Exercise brief:
Write out the records again exactly. Nothing should be dropped.
##### Extracted entries
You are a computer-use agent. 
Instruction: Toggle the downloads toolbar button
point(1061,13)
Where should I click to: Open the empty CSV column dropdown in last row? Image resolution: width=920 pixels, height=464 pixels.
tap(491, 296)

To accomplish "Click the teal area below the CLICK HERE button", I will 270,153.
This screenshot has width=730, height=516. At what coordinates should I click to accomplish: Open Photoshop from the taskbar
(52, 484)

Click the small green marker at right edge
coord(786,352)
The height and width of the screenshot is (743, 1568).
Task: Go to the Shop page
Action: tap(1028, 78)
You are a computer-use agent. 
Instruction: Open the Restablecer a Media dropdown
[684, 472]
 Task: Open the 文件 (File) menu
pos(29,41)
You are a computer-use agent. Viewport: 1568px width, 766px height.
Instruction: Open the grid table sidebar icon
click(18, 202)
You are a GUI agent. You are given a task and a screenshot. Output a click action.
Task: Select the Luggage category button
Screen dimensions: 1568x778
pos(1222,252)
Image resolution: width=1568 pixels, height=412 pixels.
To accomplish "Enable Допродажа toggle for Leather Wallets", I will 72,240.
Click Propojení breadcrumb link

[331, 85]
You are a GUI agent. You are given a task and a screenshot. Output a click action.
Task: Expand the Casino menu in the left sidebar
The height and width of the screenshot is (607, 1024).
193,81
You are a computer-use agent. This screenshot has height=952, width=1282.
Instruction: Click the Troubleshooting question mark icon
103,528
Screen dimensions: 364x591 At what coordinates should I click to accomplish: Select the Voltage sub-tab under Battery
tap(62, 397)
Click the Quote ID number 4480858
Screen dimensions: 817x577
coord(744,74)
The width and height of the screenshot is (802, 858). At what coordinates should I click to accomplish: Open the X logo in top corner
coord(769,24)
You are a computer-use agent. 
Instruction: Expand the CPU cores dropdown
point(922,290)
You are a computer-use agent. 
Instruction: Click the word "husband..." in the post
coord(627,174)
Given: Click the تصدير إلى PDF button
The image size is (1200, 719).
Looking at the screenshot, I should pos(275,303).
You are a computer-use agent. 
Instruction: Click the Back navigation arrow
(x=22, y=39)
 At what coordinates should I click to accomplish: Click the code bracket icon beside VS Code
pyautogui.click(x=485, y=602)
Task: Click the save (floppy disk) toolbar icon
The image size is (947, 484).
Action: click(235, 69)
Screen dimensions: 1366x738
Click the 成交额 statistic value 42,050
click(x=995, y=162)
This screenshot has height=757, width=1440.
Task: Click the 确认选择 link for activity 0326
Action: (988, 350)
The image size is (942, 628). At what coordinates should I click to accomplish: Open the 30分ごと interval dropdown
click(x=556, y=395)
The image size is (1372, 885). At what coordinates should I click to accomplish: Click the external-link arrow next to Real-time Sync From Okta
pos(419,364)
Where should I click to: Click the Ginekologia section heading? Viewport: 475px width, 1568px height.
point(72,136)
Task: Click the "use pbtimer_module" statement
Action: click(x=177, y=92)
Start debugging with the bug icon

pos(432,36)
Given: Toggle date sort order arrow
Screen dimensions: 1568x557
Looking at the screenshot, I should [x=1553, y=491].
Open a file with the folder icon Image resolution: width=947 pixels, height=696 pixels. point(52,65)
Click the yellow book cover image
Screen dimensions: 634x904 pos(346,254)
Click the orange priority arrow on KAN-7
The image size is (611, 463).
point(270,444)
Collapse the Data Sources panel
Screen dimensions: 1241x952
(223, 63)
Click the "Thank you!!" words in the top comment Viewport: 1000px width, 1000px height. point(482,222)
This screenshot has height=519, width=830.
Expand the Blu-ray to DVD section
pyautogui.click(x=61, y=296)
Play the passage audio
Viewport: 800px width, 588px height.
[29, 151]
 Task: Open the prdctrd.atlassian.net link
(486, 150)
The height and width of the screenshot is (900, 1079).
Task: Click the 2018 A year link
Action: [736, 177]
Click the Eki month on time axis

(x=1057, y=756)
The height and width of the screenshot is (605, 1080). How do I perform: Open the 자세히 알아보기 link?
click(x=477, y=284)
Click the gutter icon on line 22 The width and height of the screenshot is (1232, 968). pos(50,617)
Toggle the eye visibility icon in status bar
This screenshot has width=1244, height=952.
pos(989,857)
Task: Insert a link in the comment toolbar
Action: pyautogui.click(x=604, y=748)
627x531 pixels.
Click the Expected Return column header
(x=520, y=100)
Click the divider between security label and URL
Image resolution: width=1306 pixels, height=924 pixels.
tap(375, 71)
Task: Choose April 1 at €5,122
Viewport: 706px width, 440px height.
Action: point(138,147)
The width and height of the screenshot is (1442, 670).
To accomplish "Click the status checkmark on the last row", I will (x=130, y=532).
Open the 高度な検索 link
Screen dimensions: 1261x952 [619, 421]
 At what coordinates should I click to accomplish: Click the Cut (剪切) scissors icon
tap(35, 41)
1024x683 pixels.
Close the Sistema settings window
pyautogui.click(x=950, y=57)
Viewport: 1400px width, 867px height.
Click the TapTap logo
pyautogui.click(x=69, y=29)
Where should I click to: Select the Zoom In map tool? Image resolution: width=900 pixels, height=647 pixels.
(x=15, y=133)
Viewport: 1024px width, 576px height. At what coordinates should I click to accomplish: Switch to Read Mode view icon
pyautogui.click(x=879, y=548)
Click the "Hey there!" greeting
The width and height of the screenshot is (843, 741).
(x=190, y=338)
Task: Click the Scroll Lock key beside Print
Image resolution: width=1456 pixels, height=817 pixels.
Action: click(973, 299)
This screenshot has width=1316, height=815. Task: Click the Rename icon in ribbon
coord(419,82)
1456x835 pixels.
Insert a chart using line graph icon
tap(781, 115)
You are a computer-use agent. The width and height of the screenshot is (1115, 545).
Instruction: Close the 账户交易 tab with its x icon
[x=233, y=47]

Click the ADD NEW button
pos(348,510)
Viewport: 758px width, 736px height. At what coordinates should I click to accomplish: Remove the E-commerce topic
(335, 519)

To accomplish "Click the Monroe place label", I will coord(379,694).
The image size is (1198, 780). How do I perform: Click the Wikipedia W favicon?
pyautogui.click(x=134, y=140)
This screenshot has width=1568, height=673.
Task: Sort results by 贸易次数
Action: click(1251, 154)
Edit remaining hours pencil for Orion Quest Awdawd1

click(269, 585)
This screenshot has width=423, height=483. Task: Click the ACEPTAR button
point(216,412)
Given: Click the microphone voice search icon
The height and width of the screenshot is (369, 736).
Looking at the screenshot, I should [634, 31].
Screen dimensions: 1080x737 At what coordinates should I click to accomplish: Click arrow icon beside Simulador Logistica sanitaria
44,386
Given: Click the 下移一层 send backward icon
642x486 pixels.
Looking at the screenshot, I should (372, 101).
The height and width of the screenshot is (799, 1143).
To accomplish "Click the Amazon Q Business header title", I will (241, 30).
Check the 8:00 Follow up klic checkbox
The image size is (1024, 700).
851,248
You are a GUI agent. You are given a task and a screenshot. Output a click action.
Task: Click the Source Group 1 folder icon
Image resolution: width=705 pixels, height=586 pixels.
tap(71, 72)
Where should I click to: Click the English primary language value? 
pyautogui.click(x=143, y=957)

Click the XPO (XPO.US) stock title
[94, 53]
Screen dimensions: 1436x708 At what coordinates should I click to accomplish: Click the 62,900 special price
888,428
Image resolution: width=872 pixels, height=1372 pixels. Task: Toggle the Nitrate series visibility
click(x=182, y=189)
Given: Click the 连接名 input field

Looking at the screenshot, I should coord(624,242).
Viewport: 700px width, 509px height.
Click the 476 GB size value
##########
The answer:
You are a computer-use agent. 
Instruction: Toggle the downloads toolbar button
point(1061,13)
Where should I click to: Open the empty CSV column dropdown in last row? Image resolution: width=920 pixels, height=464 pixels.
tap(491, 296)

To accomplish "Click the teal area below the CLICK HERE button", I will 270,153.
This screenshot has width=730, height=516. At what coordinates should I click to accomplish: Open Photoshop from the taskbar
(52, 484)

Click the small green marker at right edge
coord(786,352)
The height and width of the screenshot is (743, 1568).
Task: Go to the Shop page
Action: tap(1028, 78)
You are a computer-use agent. 
Instruction: Open the Restablecer a Media dropdown
[684, 472]
 Task: Open the 文件 (File) menu
pos(29,41)
You are a computer-use agent. Viewport: 1568px width, 766px height.
Instruction: Open the grid table sidebar icon
click(18, 202)
You are a GUI agent. You are given a task and a screenshot. Output a click action.
Task: Select the Luggage category button
Screen dimensions: 1568x778
pos(1222,252)
Image resolution: width=1568 pixels, height=412 pixels.
To accomplish "Enable Допродажа toggle for Leather Wallets", I will 72,240.
Click Propojení breadcrumb link

[331, 85]
You are a GUI agent. You are given a task and a screenshot. Output a click action.
Task: Expand the Casino menu in the left sidebar
The height and width of the screenshot is (607, 1024).
193,81
You are a computer-use agent. This screenshot has height=952, width=1282.
Instruction: Click the Troubleshooting question mark icon
103,528
Screen dimensions: 364x591 At what coordinates should I click to accomplish: Select the Voltage sub-tab under Battery
tap(62, 397)
Click the Quote ID number 4480858
Screen dimensions: 817x577
coord(744,74)
The width and height of the screenshot is (802, 858). At what coordinates should I click to accomplish: Open the X logo in top corner
coord(769,24)
You are a computer-use agent. 
Instruction: Expand the CPU cores dropdown
point(922,290)
You are a computer-use agent. 
Instruction: Click the word "husband..." in the post
coord(627,174)
Given: Click the تصدير إلى PDF button
The image size is (1200, 719).
Looking at the screenshot, I should pos(275,303).
You are a computer-use agent. 
Instruction: Click the Back navigation arrow
(x=22, y=39)
 At what coordinates should I click to accomplish: Click the code bracket icon beside VS Code
pyautogui.click(x=485, y=602)
Task: Click the save (floppy disk) toolbar icon
The image size is (947, 484).
Action: click(235, 69)
Screen dimensions: 1366x738
Click the 成交额 statistic value 42,050
click(x=995, y=162)
This screenshot has height=757, width=1440.
Task: Click the 确认选择 link for activity 0326
Action: (988, 350)
The image size is (942, 628). At what coordinates should I click to accomplish: Open the 30分ごと interval dropdown
click(x=556, y=395)
The image size is (1372, 885). At what coordinates should I click to accomplish: Click the external-link arrow next to Real-time Sync From Okta
pos(419,364)
Where should I click to: Click the Ginekologia section heading? Viewport: 475px width, 1568px height.
point(72,136)
Task: Click the "use pbtimer_module" statement
Action: click(x=177, y=92)
Start debugging with the bug icon

pos(432,36)
Given: Toggle date sort order arrow
Screen dimensions: 1568x557
Looking at the screenshot, I should [x=1553, y=491].
Open a file with the folder icon Image resolution: width=947 pixels, height=696 pixels. point(52,65)
Click the yellow book cover image
Screen dimensions: 634x904 pos(346,254)
Click the orange priority arrow on KAN-7
The image size is (611, 463).
point(270,444)
Collapse the Data Sources panel
Screen dimensions: 1241x952
(223, 63)
Click the "Thank you!!" words in the top comment Viewport: 1000px width, 1000px height. point(482,222)
This screenshot has height=519, width=830.
Expand the Blu-ray to DVD section
pyautogui.click(x=61, y=296)
Play the passage audio
Viewport: 800px width, 588px height.
[29, 151]
 Task: Open the prdctrd.atlassian.net link
(486, 150)
The height and width of the screenshot is (900, 1079).
Task: Click the 2018 A year link
Action: [736, 177]
Click the Eki month on time axis

(x=1057, y=756)
The height and width of the screenshot is (605, 1080). How do I perform: Open the 자세히 알아보기 link?
click(x=477, y=284)
Click the gutter icon on line 22 The width and height of the screenshot is (1232, 968). pos(50,617)
Toggle the eye visibility icon in status bar
This screenshot has width=1244, height=952.
pos(989,857)
Task: Insert a link in the comment toolbar
Action: pyautogui.click(x=604, y=748)
627x531 pixels.
Click the Expected Return column header
(x=520, y=100)
Click the divider between security label and URL
Image resolution: width=1306 pixels, height=924 pixels.
tap(375, 71)
Task: Choose April 1 at €5,122
Viewport: 706px width, 440px height.
Action: point(138,147)
The width and height of the screenshot is (1442, 670).
To accomplish "Click the status checkmark on the last row", I will (x=130, y=532).
Open the 高度な検索 link
Screen dimensions: 1261x952 [619, 421]
 At what coordinates should I click to accomplish: Click the Cut (剪切) scissors icon
tap(35, 41)
1024x683 pixels.
Close the Sistema settings window
pyautogui.click(x=950, y=57)
Viewport: 1400px width, 867px height.
Click the TapTap logo
pyautogui.click(x=69, y=29)
Where should I click to: Select the Zoom In map tool? Image resolution: width=900 pixels, height=647 pixels.
(x=15, y=133)
Viewport: 1024px width, 576px height. At what coordinates should I click to accomplish: Switch to Read Mode view icon
pyautogui.click(x=879, y=548)
Click the "Hey there!" greeting
The width and height of the screenshot is (843, 741).
(x=190, y=338)
Task: Click the Scroll Lock key beside Print
Image resolution: width=1456 pixels, height=817 pixels.
Action: click(973, 299)
This screenshot has width=1316, height=815. Task: Click the Rename icon in ribbon
coord(419,82)
1456x835 pixels.
Insert a chart using line graph icon
tap(781, 115)
You are a computer-use agent. The width and height of the screenshot is (1115, 545).
Instruction: Close the 账户交易 tab with its x icon
[x=233, y=47]

Click the ADD NEW button
pos(348,510)
Viewport: 758px width, 736px height. At what coordinates should I click to accomplish: Remove the E-commerce topic
(335, 519)

To accomplish "Click the Monroe place label", I will coord(379,694).
The image size is (1198, 780). How do I perform: Click the Wikipedia W favicon?
pyautogui.click(x=134, y=140)
This screenshot has width=1568, height=673.
Task: Sort results by 贸易次数
Action: click(1251, 154)
Edit remaining hours pencil for Orion Quest Awdawd1

click(269, 585)
This screenshot has width=423, height=483. Task: Click the ACEPTAR button
point(216,412)
Given: Click the microphone voice search icon
The height and width of the screenshot is (369, 736).
Looking at the screenshot, I should [634, 31].
Screen dimensions: 1080x737 At what coordinates should I click to accomplish: Click arrow icon beside Simulador Logistica sanitaria
44,386
Given: Click the 下移一层 send backward icon
642x486 pixels.
Looking at the screenshot, I should (372, 101).
The height and width of the screenshot is (799, 1143).
To accomplish "Click the Amazon Q Business header title", I will (241, 30).
Check the 8:00 Follow up klic checkbox
The image size is (1024, 700).
851,248
You are a GUI agent. You are given a task and a screenshot. Output a click action.
Task: Click the Source Group 1 folder icon
Image resolution: width=705 pixels, height=586 pixels.
tap(71, 72)
Where should I click to: Click the English primary language value? 
pyautogui.click(x=143, y=957)

Click the XPO (XPO.US) stock title
[94, 53]
Screen dimensions: 1436x708 At what coordinates should I click to accomplish: Click the 62,900 special price
888,428
Image resolution: width=872 pixels, height=1372 pixels. Task: Toggle the Nitrate series visibility
click(x=182, y=189)
Given: Click the 连接名 input field

Looking at the screenshot, I should coord(624,242).
Viewport: 700px width, 509px height.
Click the 476 GB size value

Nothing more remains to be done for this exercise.